▶ **Records to use**:
=======
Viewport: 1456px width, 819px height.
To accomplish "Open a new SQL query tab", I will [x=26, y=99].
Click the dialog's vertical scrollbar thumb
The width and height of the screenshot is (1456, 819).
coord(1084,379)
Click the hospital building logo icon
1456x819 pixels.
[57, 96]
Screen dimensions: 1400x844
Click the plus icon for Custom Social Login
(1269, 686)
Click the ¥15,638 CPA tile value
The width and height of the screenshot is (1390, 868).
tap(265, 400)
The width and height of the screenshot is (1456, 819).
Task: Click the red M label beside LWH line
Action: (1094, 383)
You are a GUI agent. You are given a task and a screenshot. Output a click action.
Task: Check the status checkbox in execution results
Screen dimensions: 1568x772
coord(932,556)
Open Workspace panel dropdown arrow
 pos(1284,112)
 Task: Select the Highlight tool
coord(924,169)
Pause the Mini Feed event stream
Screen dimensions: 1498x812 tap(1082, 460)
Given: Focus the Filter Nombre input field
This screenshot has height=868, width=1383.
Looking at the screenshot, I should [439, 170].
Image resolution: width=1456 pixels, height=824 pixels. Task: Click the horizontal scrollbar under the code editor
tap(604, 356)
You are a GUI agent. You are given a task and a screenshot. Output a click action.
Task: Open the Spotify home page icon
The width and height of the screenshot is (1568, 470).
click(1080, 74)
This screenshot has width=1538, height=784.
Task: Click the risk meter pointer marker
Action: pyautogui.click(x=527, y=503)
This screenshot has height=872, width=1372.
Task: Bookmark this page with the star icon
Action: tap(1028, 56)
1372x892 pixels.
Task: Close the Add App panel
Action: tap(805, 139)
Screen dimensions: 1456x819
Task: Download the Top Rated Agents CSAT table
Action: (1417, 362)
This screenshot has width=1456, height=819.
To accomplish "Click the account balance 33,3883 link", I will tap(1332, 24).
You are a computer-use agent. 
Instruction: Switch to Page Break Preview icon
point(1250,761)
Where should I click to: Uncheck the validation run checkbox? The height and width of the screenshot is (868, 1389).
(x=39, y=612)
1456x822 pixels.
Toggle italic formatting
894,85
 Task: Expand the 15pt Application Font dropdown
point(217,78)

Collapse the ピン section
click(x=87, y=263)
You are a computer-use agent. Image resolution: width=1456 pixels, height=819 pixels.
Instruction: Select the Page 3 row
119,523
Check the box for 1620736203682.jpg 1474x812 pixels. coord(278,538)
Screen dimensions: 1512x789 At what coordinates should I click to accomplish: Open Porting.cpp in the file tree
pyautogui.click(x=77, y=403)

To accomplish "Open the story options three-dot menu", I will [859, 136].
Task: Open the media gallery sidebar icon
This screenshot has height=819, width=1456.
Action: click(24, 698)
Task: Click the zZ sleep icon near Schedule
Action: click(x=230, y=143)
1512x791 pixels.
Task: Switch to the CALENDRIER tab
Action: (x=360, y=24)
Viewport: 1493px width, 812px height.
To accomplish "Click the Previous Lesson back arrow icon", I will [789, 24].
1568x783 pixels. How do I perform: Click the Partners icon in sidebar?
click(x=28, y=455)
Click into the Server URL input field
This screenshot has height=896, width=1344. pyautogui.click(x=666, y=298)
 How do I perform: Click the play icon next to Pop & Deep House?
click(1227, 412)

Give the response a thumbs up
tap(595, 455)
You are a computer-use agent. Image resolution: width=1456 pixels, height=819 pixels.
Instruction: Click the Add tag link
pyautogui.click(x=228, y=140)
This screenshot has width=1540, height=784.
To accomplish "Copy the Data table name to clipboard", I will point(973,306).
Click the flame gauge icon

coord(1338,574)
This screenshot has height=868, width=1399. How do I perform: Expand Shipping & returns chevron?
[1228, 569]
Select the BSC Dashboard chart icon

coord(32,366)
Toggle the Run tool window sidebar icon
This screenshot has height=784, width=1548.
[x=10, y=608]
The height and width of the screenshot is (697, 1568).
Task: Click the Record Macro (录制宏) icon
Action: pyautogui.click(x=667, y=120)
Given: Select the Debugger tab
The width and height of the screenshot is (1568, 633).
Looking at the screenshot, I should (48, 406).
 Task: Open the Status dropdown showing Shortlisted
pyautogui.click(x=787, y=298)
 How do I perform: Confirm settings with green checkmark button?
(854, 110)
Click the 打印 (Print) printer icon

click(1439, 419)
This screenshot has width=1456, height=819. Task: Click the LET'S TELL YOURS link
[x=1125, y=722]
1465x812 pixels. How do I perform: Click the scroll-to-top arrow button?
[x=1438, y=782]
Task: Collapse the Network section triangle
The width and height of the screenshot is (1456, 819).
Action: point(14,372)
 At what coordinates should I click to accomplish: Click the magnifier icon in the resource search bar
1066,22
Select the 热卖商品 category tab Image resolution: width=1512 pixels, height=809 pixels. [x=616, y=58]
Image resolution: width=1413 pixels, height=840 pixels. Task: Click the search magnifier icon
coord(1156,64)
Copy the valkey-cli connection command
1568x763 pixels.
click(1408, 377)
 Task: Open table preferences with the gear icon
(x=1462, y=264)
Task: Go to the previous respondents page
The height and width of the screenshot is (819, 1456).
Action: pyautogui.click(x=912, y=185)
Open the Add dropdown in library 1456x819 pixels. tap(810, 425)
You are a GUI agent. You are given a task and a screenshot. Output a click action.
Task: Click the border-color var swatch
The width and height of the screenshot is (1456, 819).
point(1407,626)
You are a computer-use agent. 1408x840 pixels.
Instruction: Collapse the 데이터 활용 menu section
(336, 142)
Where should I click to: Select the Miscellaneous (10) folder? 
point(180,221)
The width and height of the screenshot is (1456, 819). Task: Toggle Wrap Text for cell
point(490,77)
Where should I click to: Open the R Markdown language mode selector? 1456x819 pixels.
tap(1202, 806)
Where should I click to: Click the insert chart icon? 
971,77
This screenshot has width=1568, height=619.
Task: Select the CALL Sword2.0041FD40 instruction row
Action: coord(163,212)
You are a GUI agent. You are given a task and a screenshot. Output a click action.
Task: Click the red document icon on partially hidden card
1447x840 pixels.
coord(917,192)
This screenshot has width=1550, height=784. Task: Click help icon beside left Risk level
=======
▶ **What you need to do**:
Please write out, exactly as they appear above, only the lines in the stretch from the line with "This screenshot has width=1456, height=819. Task: Click" through the line with "Select the 热卖商品".

▶ **Answer for the task**:
This screenshot has width=1456, height=819. Task: Click the LET'S TELL YOURS link
[x=1125, y=722]
1465x812 pixels. How do I perform: Click the scroll-to-top arrow button?
[x=1438, y=782]
Task: Collapse the Network section triangle
The width and height of the screenshot is (1456, 819).
Action: point(14,372)
 At what coordinates should I click to accomplish: Click the magnifier icon in the resource search bar
1066,22
Select the 热卖商品 category tab Image resolution: width=1512 pixels, height=809 pixels. [x=616, y=58]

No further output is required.